А еще, швейцар точно знал, кто перед ним стоит. И возможный уход Марта ломал ему и его сообщникам всю схему.

— Молодой господин уже уходит? — вежливо осведомился тот, не сводя с Колычева глаз.

— Не твое дело, грязная обезьяна! — нарочито грубо ответил ему тот. — Лучше подай мне мой меч.

— Как прикажете, — спокойно отозвался тот, взяв в руки гунто, но остался стоять.

Сейчас их разделяла высокая стойка, не дававшая Колычеву дотянуться до фальшивого слуги, однако он уже вошел в «сферу». Машинально отметив непривычный оттенок ауры швейцара, Март, не раздумывая, нанес ментальный удар, после чего легко, будто циркач, запрыгнул на препятствие и через секунду в его ладони оказался эфес меча.

Покачнувшийся японец, а это, несомненно, был сын Страны восходящего солнца, тщетно попытался удержать оружие, но лишь помог освободить клинок от ножен, а еще через секунду хищно сверкнувшее в свете огромной электрической люстры лезвие рассекло ему шею и вдоволь напилось хлещущей из раны крови.

«Господи, что я творю?» — успел подумать Март, но события уже неслись вскачь.

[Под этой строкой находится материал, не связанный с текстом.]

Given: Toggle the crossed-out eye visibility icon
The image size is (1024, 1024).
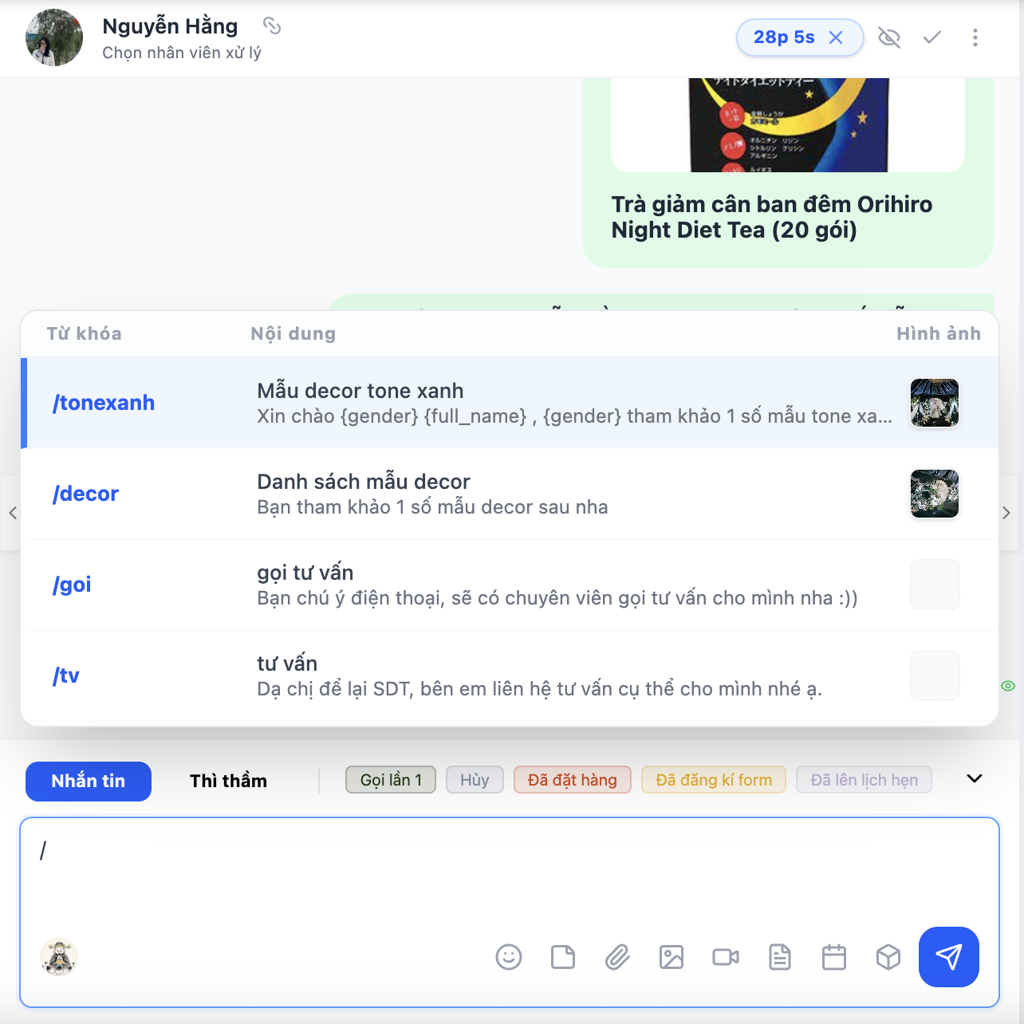Looking at the screenshot, I should click(889, 37).
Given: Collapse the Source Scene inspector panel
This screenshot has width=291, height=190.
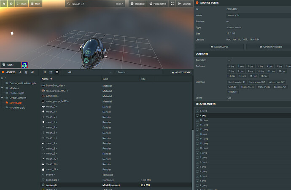Looking at the screenshot, I should tap(197, 3).
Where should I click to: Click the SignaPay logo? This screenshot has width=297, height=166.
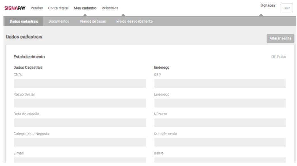click(15, 8)
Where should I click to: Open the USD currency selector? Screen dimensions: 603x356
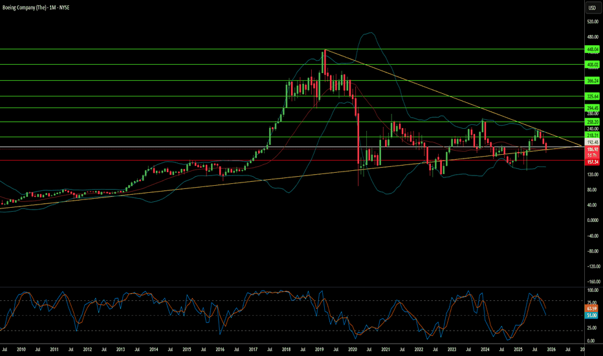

В это самое время двое ливрейных лакеев закатывали в вестибюль тележку с огромным тортом. Заметив, что произошло с их товарищем, они на какую-то долю секунды застыли, а потом выхватили спрятанные на теле парные кинжалы или короткие, почти прямые мечи без гарды и, не проронив ни звука, с яростью бросились в атаку.

К счастью, один из них, обходя свой груз, немного замешкался. Так что какое-то время Колычеву получалось отбиваться от его напарника своим клинком, а потом произошло то, чему так упорно, но безуспешно учил его мастер Суахм Доса. Март стал одним целым со своим мечом, а все посторонние мысли мгновенно покинули голову.

Взмах гунто, и голова первого из нападавших повисла на сухожилиях и остатках кожи. Укол, и острый как бритва клинок, скользнув между ребрами, достал до трепещущего сердца и тут же вернулся назад, открыв дорогу потоком хлынувшей крови второго из нападавших.

В танцевальном зале тем временем царило безудержное веселье. Пока одна часть молодых людей кружила барышень под музыку, другие отчаянно флиртовали, укрывшись от нескромных взоров за колоннадой, третьи же страстно целовались, не обращая ни на кого внимания. Внезапно звуки оркестра слились в какую-то бессмысленную какофонию, а потом и вовсе стихли, после чего все обратили внимание на вход, где стоял с обнаженным мечом успевший расправиться с фальшивыми слугами Март. Его белоснежный китель, равно как и лицо были густо заляпаны кровью, капли которой капали с кончика клинка.

— Какого черта?! — отчетливо проговорил в наступившей тишине Розанов.

Между тем, Колычев, беспрестанно сканируя окрестности, ясно видел, что снующие между танцующими парами китайцы на самом деле ряженые и вот-вот случится непоправимое. Ведь его товарищи, не говоря уж о девушках, безоружны, а у всех врагов имеются при себе острые клинки.